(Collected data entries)
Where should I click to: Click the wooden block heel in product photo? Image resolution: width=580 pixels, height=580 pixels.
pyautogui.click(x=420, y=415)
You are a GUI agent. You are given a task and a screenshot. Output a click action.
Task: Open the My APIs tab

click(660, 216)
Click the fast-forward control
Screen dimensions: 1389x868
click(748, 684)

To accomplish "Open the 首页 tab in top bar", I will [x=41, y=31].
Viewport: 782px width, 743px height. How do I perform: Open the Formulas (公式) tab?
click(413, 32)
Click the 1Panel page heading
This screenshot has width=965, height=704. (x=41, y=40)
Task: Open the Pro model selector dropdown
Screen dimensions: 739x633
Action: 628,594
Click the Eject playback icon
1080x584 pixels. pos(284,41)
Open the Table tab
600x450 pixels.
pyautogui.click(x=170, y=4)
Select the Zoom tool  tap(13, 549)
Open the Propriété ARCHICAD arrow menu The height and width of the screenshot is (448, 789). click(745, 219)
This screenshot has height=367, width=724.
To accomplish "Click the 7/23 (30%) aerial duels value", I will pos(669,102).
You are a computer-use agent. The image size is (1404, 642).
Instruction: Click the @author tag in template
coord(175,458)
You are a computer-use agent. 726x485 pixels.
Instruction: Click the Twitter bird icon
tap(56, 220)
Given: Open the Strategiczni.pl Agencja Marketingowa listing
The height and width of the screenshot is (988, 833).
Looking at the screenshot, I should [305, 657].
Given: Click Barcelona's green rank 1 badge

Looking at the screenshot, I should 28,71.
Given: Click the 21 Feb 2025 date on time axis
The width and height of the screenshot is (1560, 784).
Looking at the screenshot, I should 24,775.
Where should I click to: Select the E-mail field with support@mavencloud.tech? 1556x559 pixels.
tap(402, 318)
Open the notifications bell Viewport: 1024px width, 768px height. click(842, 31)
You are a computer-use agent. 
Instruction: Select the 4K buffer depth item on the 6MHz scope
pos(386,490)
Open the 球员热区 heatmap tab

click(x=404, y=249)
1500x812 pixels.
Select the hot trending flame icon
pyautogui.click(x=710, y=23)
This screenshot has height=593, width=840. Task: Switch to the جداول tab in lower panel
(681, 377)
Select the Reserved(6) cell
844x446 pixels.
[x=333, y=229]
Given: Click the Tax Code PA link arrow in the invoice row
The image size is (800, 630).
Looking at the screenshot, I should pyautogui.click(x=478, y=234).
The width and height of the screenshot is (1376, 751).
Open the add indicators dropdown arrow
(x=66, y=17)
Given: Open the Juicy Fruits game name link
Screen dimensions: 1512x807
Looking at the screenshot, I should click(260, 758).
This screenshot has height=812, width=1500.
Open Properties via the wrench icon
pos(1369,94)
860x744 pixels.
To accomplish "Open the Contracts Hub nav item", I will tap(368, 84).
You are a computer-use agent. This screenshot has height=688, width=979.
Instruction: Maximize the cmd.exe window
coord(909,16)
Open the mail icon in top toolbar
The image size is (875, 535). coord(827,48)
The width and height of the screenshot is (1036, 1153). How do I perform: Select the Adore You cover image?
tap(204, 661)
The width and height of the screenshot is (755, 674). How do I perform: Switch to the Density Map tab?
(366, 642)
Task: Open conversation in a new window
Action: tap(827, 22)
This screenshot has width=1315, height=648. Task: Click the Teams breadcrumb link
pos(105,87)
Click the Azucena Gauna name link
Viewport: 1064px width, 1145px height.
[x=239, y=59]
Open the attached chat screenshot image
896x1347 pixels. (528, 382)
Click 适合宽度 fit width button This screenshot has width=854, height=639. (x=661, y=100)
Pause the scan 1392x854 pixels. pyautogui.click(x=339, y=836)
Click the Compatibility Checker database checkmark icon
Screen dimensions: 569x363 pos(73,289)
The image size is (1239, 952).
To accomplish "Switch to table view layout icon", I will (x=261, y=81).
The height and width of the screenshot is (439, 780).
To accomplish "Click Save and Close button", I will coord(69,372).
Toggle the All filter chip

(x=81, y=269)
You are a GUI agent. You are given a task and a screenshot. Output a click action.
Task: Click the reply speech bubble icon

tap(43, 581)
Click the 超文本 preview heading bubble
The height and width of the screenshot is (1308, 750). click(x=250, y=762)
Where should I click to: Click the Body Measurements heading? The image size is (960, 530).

== INSTRUCTIONS TO FOLLOW ==
Of the records above, copy each line that includes "agent".

== OUTPUT OF THE TASK ==
You are a GUI agent. You are given a task and a screenshot. Output a click action.
You are a computer-use agent. The image size is (1404, 642).
You are a computer-use agent. 726x485 pixels.
You are a computer-use agent. 
You are a computer-use agent. This screenshot has height=688, width=979.
You are a GUI agent. You are given a task and a screenshot. Output a click action.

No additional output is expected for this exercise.